OAK PARK, MI, May 5, 2009 -- Azure Dynamics Corporation (TSX: AZD) - ("Azure") or (the "Company"), a leading developer of innovative hybrid green technologies that address environmental and cost issues for operators of commercial vehicle fleets, today announced that its board of directors (the "Board") has approved the adoption of a shareholder rights plan (the "Rights Plan"), effective immediately, subject to acceptance by the Toronto Stock Exchange.

The Rights Plan is designed to encourage the fair treatment of Azure's shareholders should a take-over bid be made for Azure by providing the Board and the shareholders with more time to evaluate any unsolicited take-over bid and, if appropriate, to pursue alternatives to maximize shareholder value. The Rights Plan has not been adopted in response to any specific proposal to acquire control of Azure and Azure is not aware of any such proposal.

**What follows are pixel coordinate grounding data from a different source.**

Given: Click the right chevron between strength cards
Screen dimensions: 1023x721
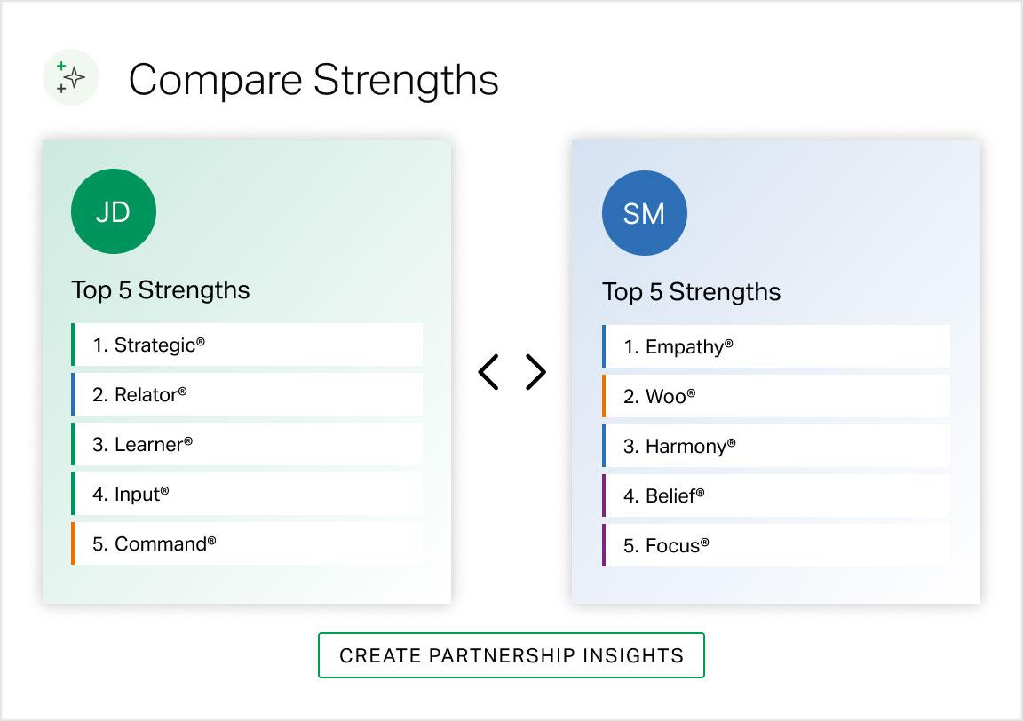Looking at the screenshot, I should [535, 372].
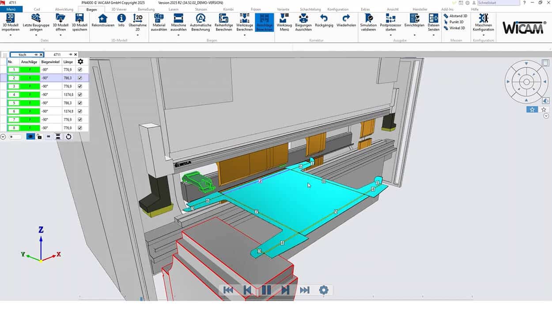Open the Werkzeug Menü
This screenshot has height=310, width=552.
[x=284, y=18]
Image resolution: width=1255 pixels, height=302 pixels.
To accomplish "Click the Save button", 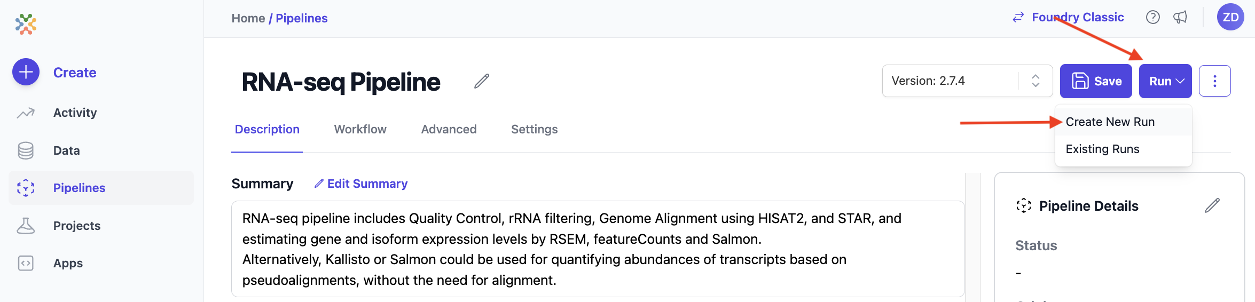I will [x=1096, y=81].
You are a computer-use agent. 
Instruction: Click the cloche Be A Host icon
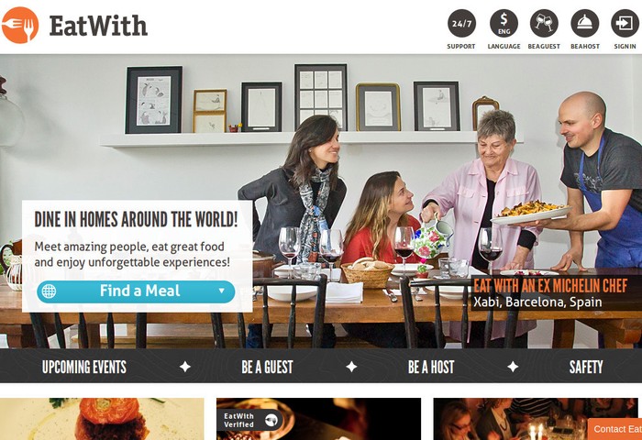pos(585,23)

The Rights Plan is effective immediately, but it must be ratified by shareholders of Azure within six months. Shareholders will be asked to ratify and approve the Rights Plan at the annual and special meeting of shareholders of Azure to be held on June 9, 2009 (the "Meeting"). If ratified, the Rights Plan will remain in effect until the close of business on the date of termination of the annual meeting of shareholders in 2012, subject to earlier termination or expiration of the Rights Plan in accordance with its terms. The Rights Plan must be ratified by a majority of the votes cast at the Meeting by independent shareholders. If the Rights Plan is not ratified at the Meeting, all rights issued pursuant to the Rights Plan and the Rights Plan will terminate and be null and void and of no further force and effect.

The Rights Plan is similar to rights plans adopted by other Canadian corporations. Subject to the terms of the Rights Plan, the rights issuable under the Rights Plan will become exercisable where a party, together with any parties related to it, acquires or announces its intention to acquire 20% or more of Azure's outstanding shares without complying with the "Permitted Bid" provisions of the Rights Plan or without approval of the Board. Rights holders (other than the acquiring person and related persons) can purchase shares of Azure at half the prevailing market price at the time the rights become exercisable.

The Rights Plan is not intended to prevent take-over bids. Under the Rights Plan, a bid that, among other things, is made to all shareholders on identical terms and conditions and that is open for at least 60 days may constitute a "Permitted Bid".